I’m not a huge Eckhart Tolle fan and I don’t agree that fear is always the result of ego, particularly when it comes to trauma. I think trauma is far to complicated a thing to place blame entirely on ego and can run dangerously close to blaming the victim. There is little that compares to the traumatic relationship with a disordered one. Particularly involving those with pathological parents. I don’t mean to imply that ego does not play a part, but there are just way too many factors that go into getting into the relationship in the first place, but undoubtedly ego is heavily exploited in the beginning. The idea in the end and with recovery is to find out why we were vulnerable in the first place. I think it’s safe to say we all have ego, but not one that is healthy when we get involved with one of the most dangerous and toxic individuals on the planet.

Thank you for such a thought provoking post.

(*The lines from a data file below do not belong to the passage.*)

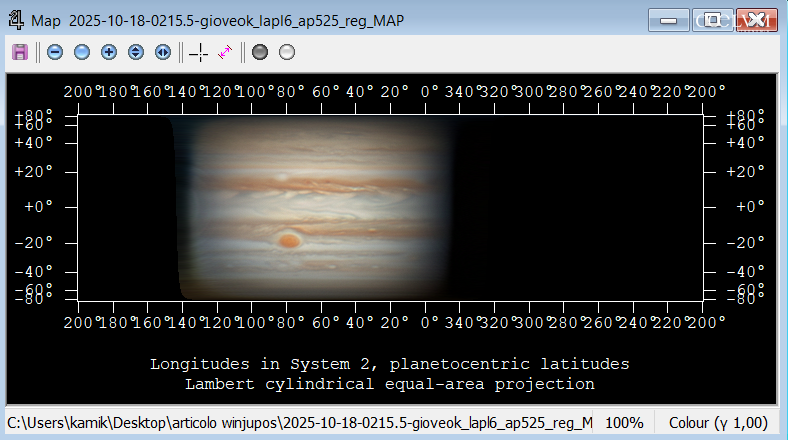Click the save map floppy disk icon
The width and height of the screenshot is (788, 440).
pyautogui.click(x=19, y=52)
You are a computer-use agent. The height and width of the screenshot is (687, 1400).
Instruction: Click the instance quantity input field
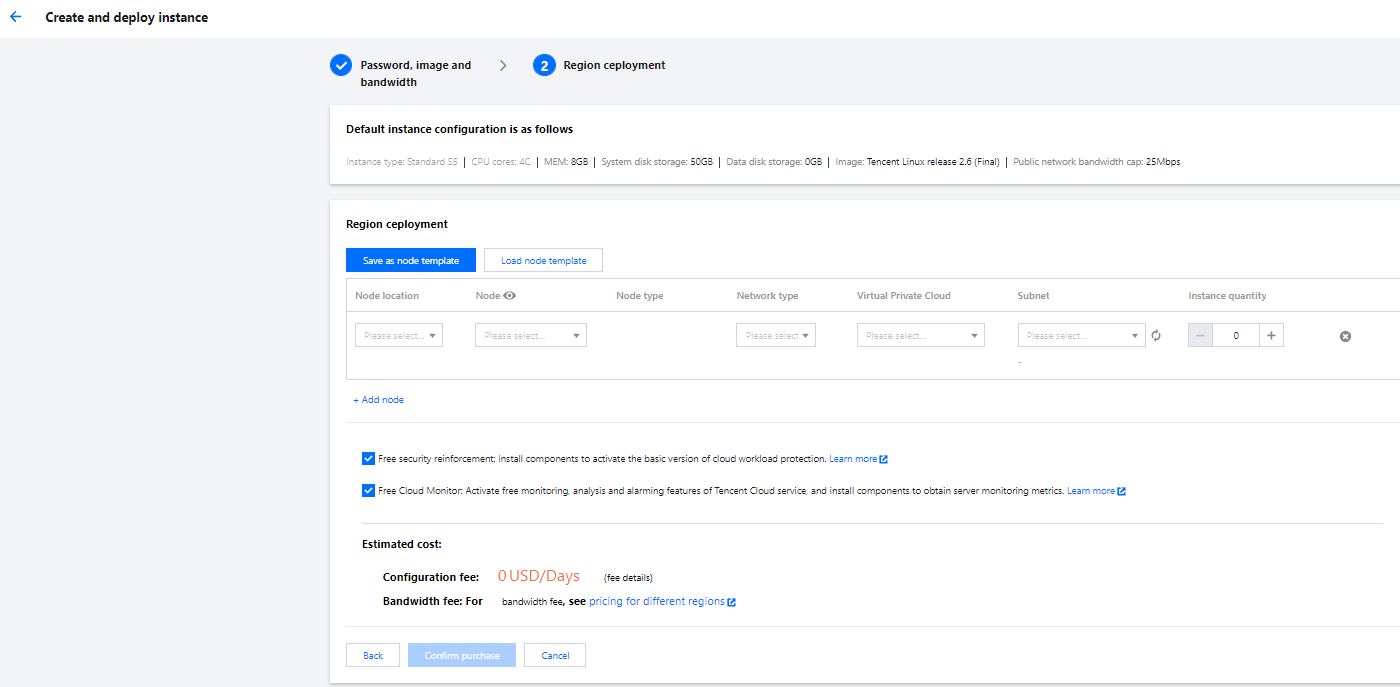[1236, 336]
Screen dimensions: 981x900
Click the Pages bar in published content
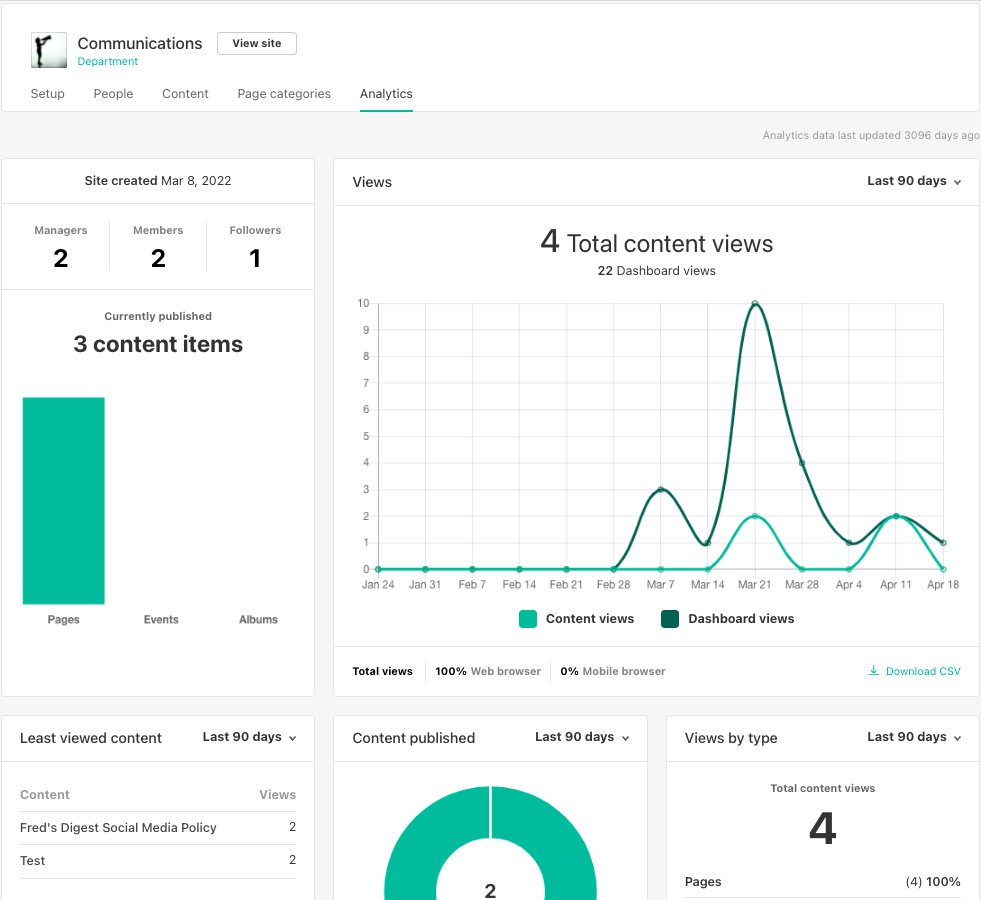coord(63,500)
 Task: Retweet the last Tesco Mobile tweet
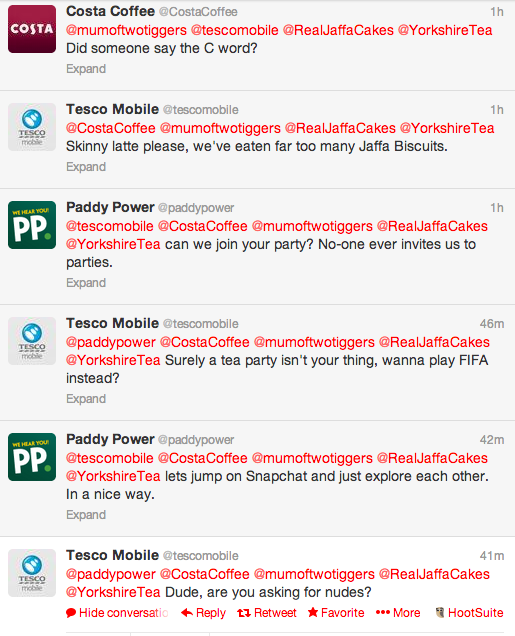click(x=267, y=612)
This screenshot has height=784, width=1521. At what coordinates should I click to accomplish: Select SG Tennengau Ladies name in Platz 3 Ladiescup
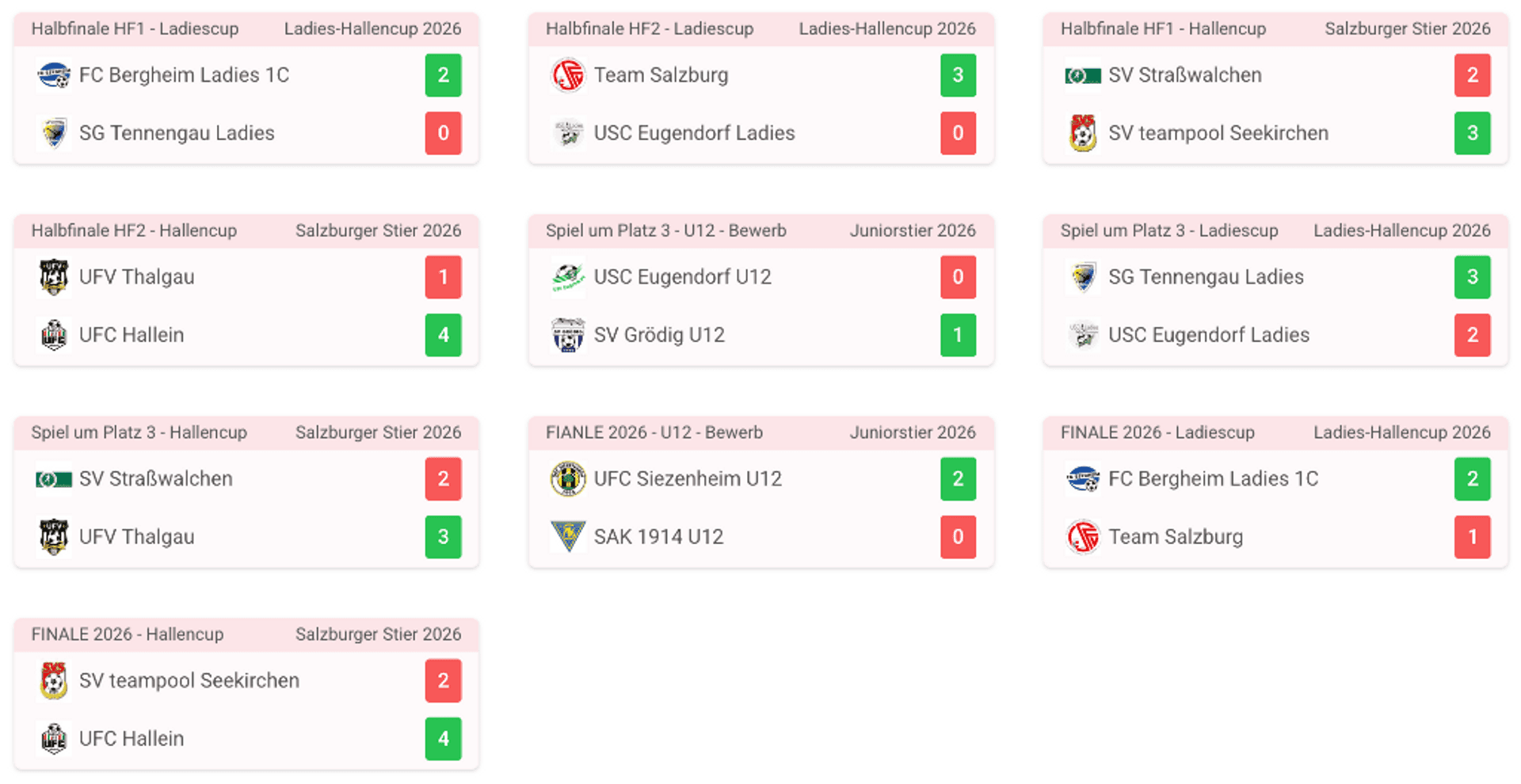pos(1206,277)
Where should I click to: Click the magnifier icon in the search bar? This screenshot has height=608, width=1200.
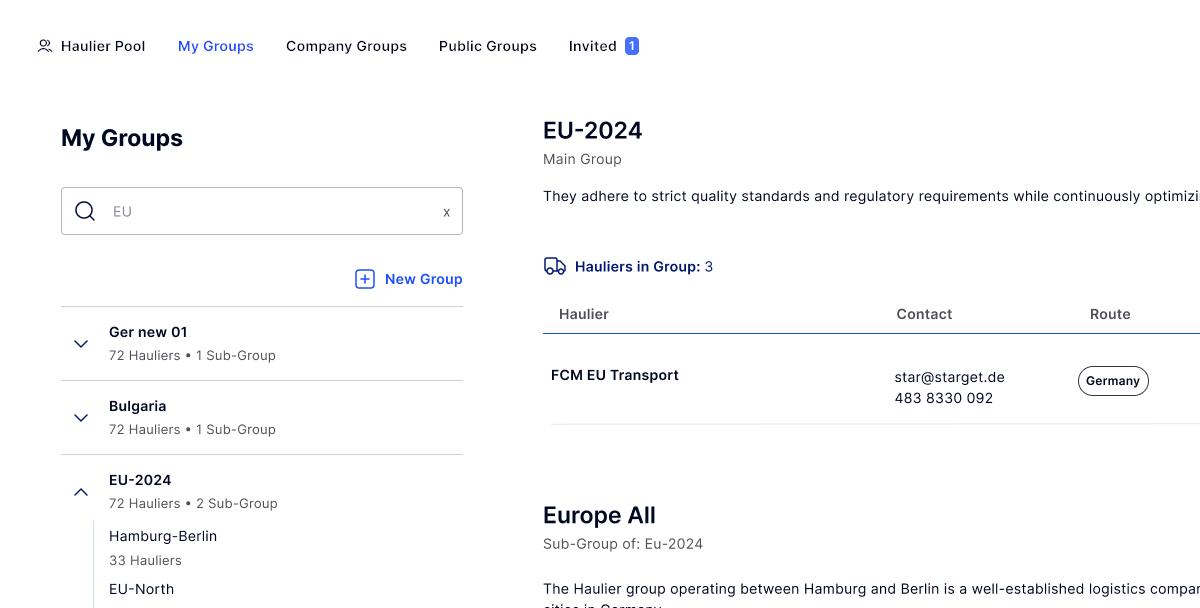85,211
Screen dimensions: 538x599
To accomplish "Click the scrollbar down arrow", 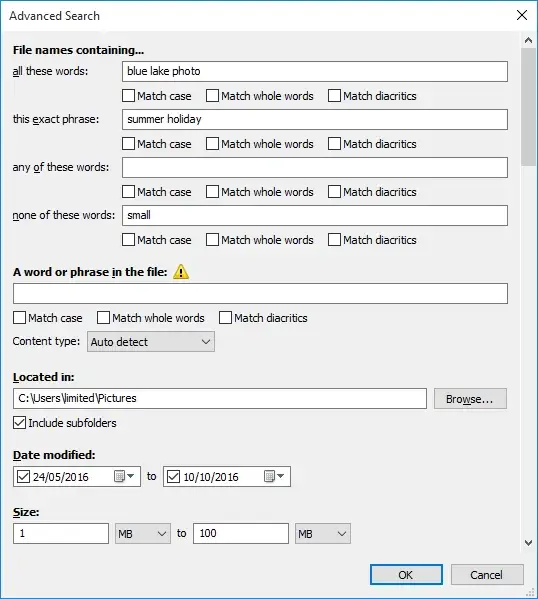I will click(x=528, y=543).
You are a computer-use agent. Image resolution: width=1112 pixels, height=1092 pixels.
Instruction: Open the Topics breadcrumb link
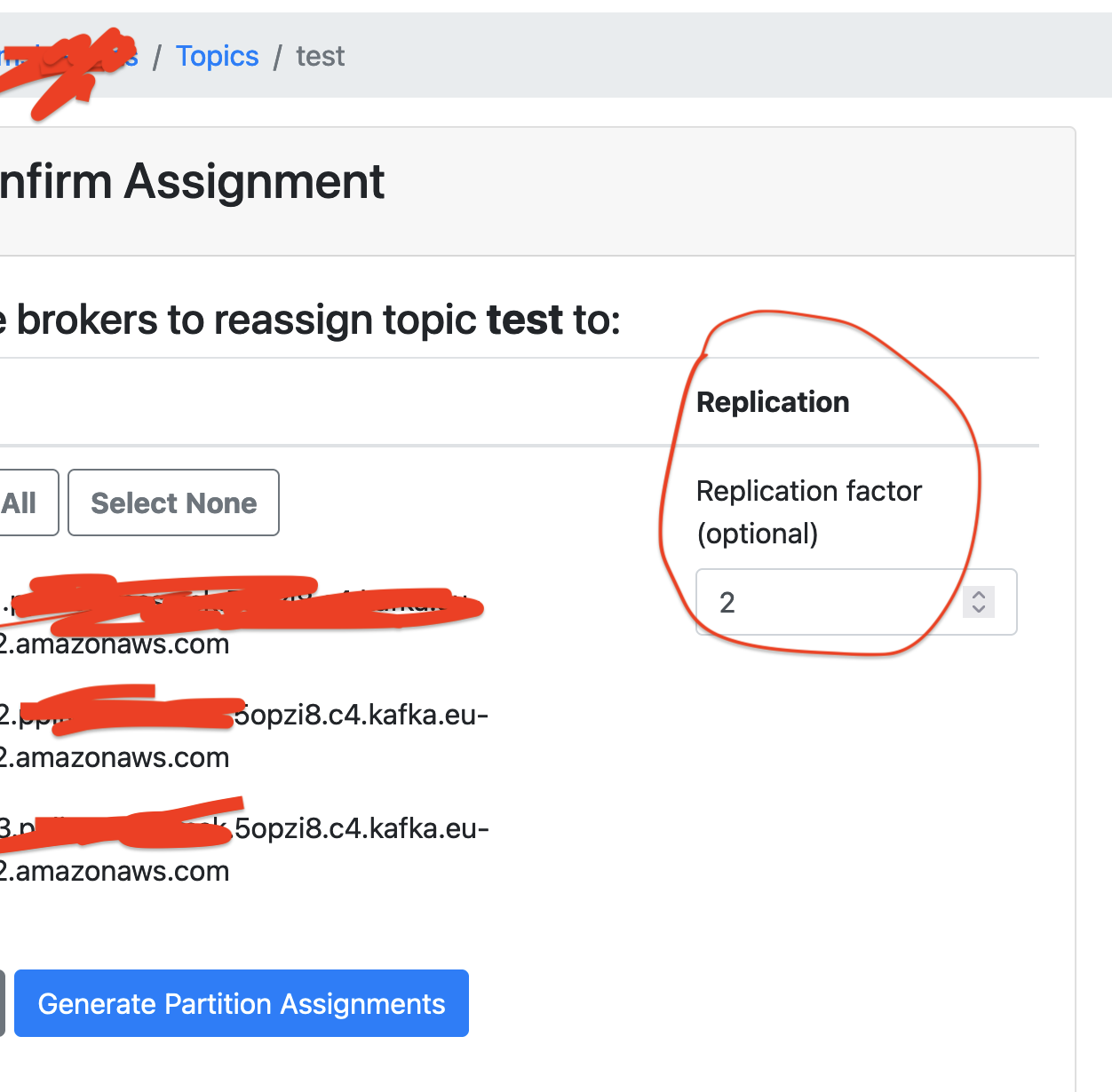click(217, 56)
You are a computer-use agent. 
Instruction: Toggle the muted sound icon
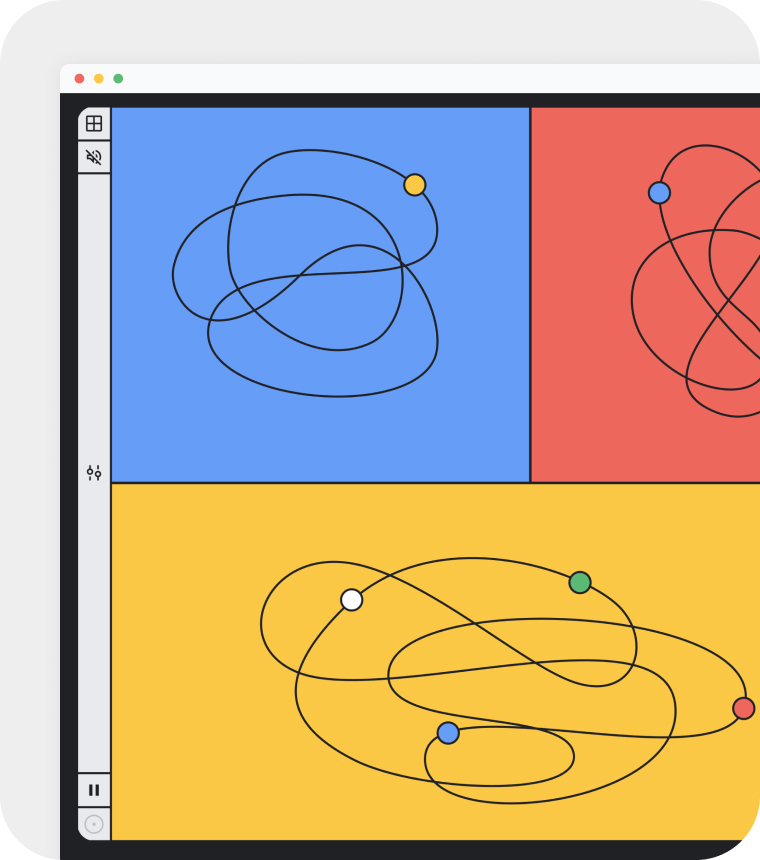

    Miss Min says September 22, 2014

    That’s a very articulate way to describe the process. The love-bombing phase really is extremely dangerous and sets us up for a fall from the greatest of heights.

Carla G says September 20, 2014

Great post right at the right time! Narcs seem to have a radar that alerts them to when we are finally done and enjoying life. I forgive everyone for my own inner peace but I will never get back with my ex or fall for his crap. I have noticed that when I have forgiven him I felt like I was cheating myself and felt so depressed. Low energy is what I experienced around him and took days sometimes weeks to detox from him every chance I gave him. It’s too exhausting. Love is not hurt and confusion.

Anonymous says September 19, 2014

Totally perfect finally found out what it is that has been driving me I am not crazy after all just have to stop with the fear and the self-punishment and say good bye once and for all it’s gonna be tough!

Miss Min says September 19, 2014

The line that struck me most is where you point out that we have two voices telling us the same thing. That’s such a clear and powerful way to put it! I’ve been struggling these past few days with this very issue – feeling sad, missing him, believing I’m worthless because I ‘lost’ him, etc, etc, etc. Time for me to tell that ego of mine to step aside. 🙂 Thank you for such a timely and effective reminder.

bamboozled1 says September 19, 2014

fear of the unknown yeah? better the devil you know even… you just have to keep telling yourself you will be ok!!!!

Rachel Hernandez says September 19, 2014

Wow, reading this is exactly what I needed today. It’s as if you’re truly reading my thoughts & feelings & it’s still hurtful. But it’s the truth; and the truth shall set me free. Thank you for all the great articles !

Shannon Porter says September 19, 2014

The two emotions that guide us all, fear or love. I know that “sick feeling” that you get from forgiving the unforgivable. Never again! Great post Kim!

    Kim Saeed says September 19, 2014

    Thank you, Shannon!

lookingthroughanotherseyes says September 19, 2014

Reblogged this on Outside The Box and commented:
Really great post, I hope it helps some of my readers. My ego? I left it on the 4.55 ferry from Holyhead.